Items listed in a dataset:
++++
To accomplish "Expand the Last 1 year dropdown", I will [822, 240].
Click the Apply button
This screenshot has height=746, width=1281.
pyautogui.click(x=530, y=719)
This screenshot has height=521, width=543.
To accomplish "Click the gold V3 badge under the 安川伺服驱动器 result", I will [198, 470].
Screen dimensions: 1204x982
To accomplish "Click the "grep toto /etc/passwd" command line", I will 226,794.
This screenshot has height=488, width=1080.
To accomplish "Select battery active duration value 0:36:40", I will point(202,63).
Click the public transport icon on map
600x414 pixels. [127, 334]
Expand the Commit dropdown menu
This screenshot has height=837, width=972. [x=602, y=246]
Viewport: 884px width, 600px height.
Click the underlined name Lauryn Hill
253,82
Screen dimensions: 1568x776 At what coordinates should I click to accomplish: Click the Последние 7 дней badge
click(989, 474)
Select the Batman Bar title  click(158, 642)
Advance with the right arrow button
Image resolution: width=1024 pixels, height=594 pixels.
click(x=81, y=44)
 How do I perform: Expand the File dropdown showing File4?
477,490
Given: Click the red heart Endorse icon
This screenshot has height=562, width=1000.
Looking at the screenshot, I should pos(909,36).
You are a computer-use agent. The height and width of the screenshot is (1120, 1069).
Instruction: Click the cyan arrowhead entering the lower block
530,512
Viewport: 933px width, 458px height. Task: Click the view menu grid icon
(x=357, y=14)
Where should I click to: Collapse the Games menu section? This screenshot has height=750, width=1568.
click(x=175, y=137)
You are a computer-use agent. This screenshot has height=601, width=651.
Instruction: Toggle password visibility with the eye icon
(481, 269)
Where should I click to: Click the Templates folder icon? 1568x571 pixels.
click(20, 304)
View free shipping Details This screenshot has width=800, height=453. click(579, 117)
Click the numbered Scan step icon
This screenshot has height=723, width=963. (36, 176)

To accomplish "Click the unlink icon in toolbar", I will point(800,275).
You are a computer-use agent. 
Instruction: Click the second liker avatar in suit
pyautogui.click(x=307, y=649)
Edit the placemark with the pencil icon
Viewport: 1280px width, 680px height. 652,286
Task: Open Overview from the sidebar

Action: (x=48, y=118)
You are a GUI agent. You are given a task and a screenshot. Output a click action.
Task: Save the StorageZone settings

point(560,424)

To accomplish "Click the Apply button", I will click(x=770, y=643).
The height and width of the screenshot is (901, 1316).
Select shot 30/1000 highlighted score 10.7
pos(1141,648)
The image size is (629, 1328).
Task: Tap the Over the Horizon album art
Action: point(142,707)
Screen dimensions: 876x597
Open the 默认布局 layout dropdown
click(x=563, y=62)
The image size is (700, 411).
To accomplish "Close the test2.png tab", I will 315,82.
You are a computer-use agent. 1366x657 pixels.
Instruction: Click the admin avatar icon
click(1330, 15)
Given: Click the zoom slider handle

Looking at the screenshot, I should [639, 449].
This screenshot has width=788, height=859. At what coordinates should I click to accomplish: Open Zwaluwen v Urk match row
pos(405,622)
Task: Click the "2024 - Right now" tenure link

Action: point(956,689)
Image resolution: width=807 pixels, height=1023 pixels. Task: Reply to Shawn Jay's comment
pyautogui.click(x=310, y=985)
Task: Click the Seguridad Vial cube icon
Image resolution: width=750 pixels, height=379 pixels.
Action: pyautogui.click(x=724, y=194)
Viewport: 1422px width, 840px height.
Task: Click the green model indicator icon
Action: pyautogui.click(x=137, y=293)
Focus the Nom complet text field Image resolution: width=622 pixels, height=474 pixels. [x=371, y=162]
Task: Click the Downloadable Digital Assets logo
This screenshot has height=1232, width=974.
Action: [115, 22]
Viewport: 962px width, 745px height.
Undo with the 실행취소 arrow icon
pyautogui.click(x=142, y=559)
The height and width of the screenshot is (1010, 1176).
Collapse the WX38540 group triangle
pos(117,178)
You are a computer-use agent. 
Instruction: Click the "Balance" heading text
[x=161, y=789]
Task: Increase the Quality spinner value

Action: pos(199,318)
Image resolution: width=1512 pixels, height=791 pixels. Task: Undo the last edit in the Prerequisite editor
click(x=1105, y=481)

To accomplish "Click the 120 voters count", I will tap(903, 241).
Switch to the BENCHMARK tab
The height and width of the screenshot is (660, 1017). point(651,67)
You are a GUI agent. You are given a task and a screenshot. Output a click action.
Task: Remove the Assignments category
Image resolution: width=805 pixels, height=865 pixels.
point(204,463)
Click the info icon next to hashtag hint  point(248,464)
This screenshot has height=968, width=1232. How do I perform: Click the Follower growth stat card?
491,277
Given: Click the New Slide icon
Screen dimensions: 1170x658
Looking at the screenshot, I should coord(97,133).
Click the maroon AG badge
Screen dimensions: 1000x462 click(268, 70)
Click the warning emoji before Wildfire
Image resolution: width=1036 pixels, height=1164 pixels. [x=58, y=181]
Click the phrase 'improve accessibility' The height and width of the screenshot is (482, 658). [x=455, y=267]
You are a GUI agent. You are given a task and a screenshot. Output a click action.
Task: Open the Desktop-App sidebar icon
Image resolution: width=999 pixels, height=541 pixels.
++++
Whenever a line in the entries holds the word "computer", copy that line.

You are a computer-use agent. The height and width of the screenshot is (1120, 1069).
You are a computer-use agent. This screenshot has height=601, width=651.
You are a computer-use agent. 
You are a computer-use agent. 1366x657 pixels.
You are a computer-use agent. 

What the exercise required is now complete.